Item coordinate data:
┌────────
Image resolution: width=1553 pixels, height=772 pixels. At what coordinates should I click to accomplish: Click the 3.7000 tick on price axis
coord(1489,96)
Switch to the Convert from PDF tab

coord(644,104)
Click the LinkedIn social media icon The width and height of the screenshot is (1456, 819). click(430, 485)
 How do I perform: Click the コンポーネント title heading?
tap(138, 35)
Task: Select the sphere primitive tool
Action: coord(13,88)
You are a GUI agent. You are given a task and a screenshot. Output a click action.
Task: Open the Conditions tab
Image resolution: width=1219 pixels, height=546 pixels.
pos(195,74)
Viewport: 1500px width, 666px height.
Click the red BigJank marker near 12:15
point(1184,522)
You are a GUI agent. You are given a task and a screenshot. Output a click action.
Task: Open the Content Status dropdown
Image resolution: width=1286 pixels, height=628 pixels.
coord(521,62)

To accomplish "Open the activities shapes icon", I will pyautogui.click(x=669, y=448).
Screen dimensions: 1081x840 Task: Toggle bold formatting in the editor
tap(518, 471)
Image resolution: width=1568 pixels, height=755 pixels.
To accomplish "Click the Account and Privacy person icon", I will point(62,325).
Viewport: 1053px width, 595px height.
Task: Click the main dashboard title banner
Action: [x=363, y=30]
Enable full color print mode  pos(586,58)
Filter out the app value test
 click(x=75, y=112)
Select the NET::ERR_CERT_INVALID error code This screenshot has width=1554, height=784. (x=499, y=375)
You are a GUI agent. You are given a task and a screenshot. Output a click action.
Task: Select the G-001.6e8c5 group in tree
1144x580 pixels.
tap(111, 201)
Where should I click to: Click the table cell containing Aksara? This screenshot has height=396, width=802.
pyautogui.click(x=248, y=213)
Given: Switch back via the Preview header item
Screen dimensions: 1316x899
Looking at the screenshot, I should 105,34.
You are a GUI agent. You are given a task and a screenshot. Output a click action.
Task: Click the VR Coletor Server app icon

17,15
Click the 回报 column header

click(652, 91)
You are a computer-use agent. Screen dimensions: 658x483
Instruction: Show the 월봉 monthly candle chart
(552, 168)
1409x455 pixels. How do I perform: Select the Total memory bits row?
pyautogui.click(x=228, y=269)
└────────
> _EXERCISE TASK_
Write out the records above line for line, without changing anything.

> _RESPONSE_
Image resolution: width=1553 pixels, height=772 pixels. At what coordinates should I click to accomplish: Click the 3.7000 tick on price axis
coord(1489,96)
Switch to the Convert from PDF tab

coord(644,104)
Click the LinkedIn social media icon The width and height of the screenshot is (1456, 819). click(430, 485)
 How do I perform: Click the コンポーネント title heading?
tap(138, 35)
Task: Select the sphere primitive tool
Action: coord(13,88)
You are a GUI agent. You are given a task and a screenshot. Output a click action.
Task: Open the Conditions tab
Image resolution: width=1219 pixels, height=546 pixels.
pos(195,74)
Viewport: 1500px width, 666px height.
Click the red BigJank marker near 12:15
point(1184,522)
You are a GUI agent. You are given a task and a screenshot. Output a click action.
Task: Open the Content Status dropdown
Image resolution: width=1286 pixels, height=628 pixels.
coord(521,62)

To accomplish "Open the activities shapes icon", I will pyautogui.click(x=669, y=448).
Screen dimensions: 1081x840 Task: Toggle bold formatting in the editor
tap(518, 471)
Image resolution: width=1568 pixels, height=755 pixels.
To accomplish "Click the Account and Privacy person icon", I will point(62,325).
Viewport: 1053px width, 595px height.
Task: Click the main dashboard title banner
Action: [x=363, y=30]
Enable full color print mode  pos(586,58)
Filter out the app value test
 click(x=75, y=112)
Select the NET::ERR_CERT_INVALID error code This screenshot has width=1554, height=784. (x=499, y=375)
You are a GUI agent. You are given a task and a screenshot. Output a click action.
Task: Select the G-001.6e8c5 group in tree
1144x580 pixels.
tap(111, 201)
Where should I click to: Click the table cell containing Aksara? This screenshot has height=396, width=802.
pyautogui.click(x=248, y=213)
Given: Switch back via the Preview header item
Screen dimensions: 1316x899
Looking at the screenshot, I should 105,34.
You are a GUI agent. You are given a task and a screenshot. Output a click action.
Task: Click the VR Coletor Server app icon

17,15
Click the 回报 column header

click(652, 91)
You are a computer-use agent. Screen dimensions: 658x483
Instruction: Show the 월봉 monthly candle chart
(552, 168)
1409x455 pixels. How do I perform: Select the Total memory bits row?
pyautogui.click(x=228, y=269)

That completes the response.